Exercise prompt: Please repeat, exactly as written, the line containing "Where should I" and every line after it through the end of the records below, leaving out any pictures.

Items listed in a dataset
*** Block opens ***

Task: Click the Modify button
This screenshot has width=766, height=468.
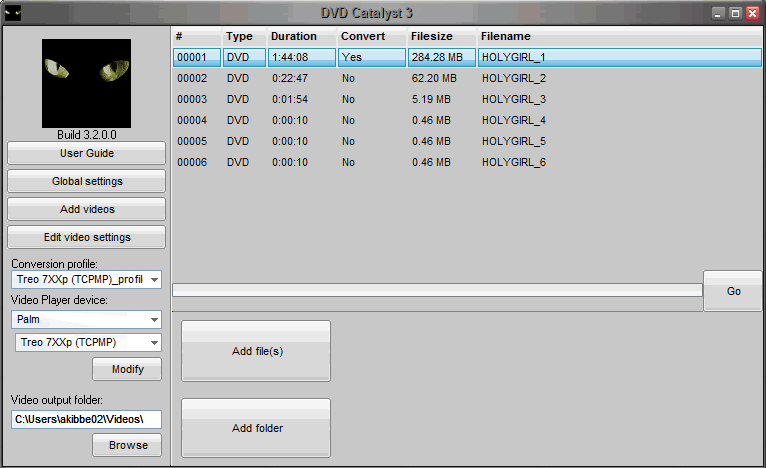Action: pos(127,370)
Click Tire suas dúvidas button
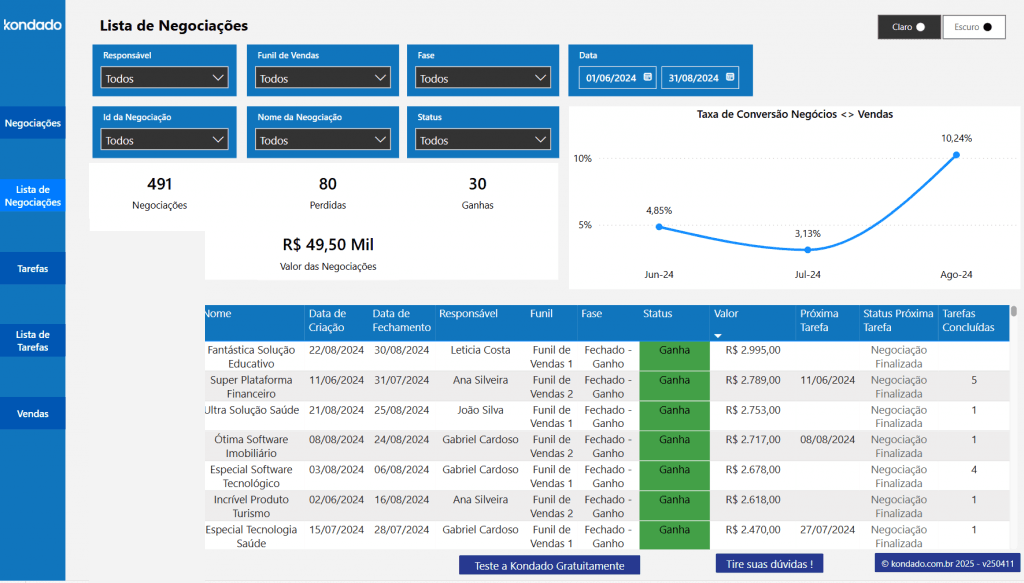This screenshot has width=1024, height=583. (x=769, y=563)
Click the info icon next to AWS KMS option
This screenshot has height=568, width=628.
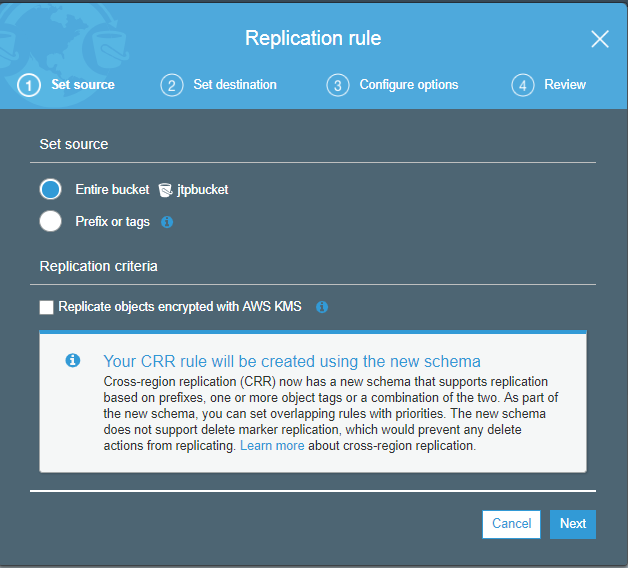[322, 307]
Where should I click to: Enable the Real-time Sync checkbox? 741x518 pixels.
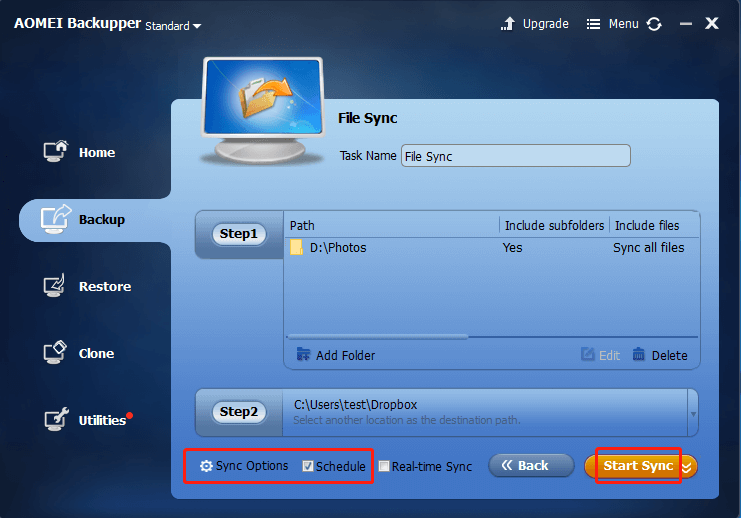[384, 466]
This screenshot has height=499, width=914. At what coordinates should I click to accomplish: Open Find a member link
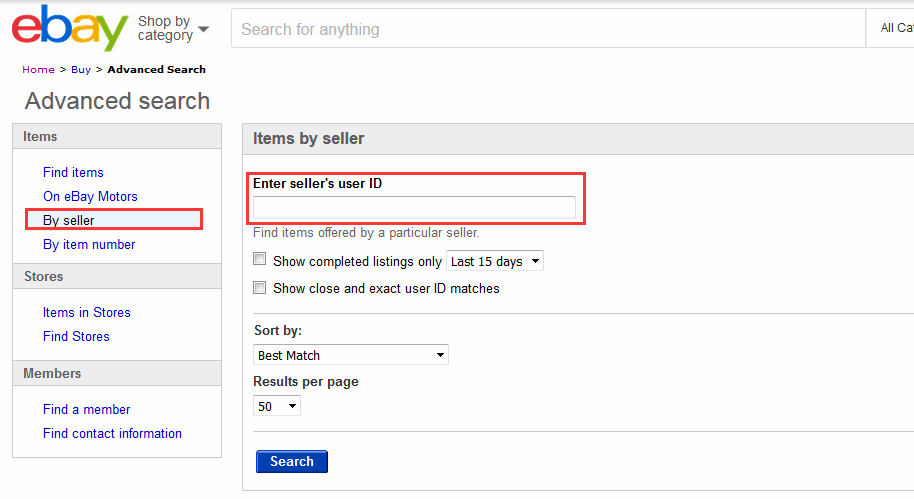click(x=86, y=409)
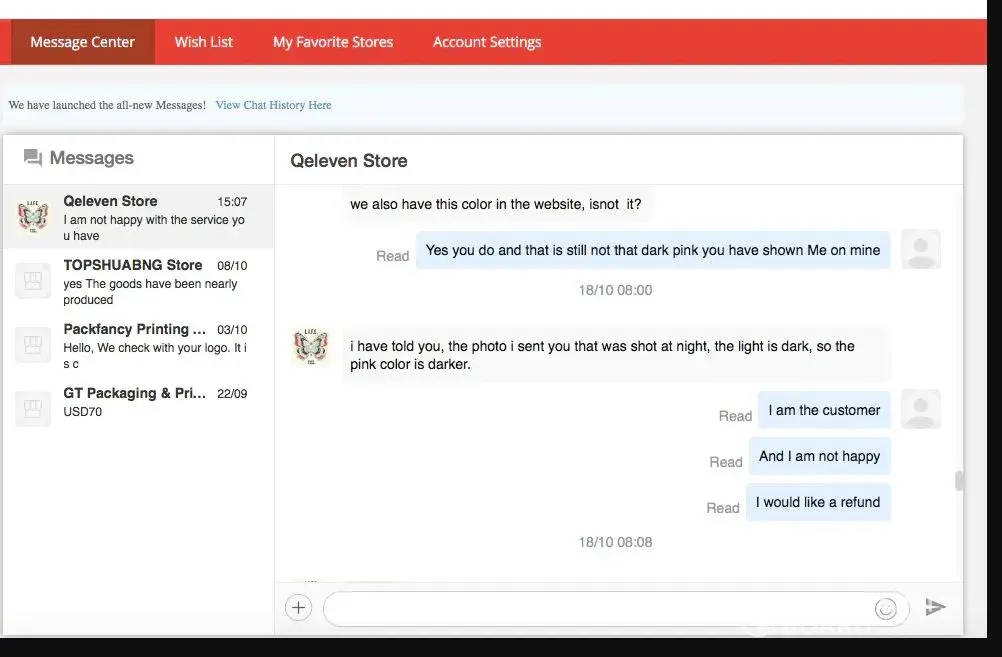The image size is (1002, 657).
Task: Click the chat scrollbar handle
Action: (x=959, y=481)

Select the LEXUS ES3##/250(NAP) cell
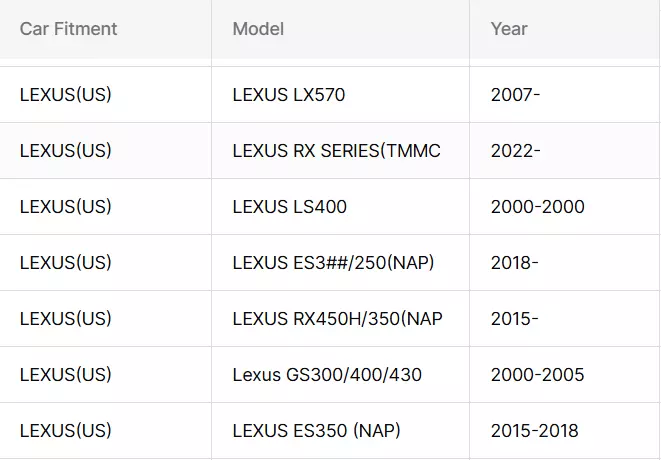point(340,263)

*** Block closes ***

Final answer:
Where should I click to: Enable the Real-time Sync checkbox? 741x518 pixels.
[384, 466]
This screenshot has height=499, width=914. At what coordinates should I click to accomplish: Open Find a member link
click(x=86, y=409)
The image size is (1002, 657).
Task: Click the chat scrollbar handle
Action: (x=959, y=481)

Select the LEXUS ES3##/250(NAP) cell
point(340,263)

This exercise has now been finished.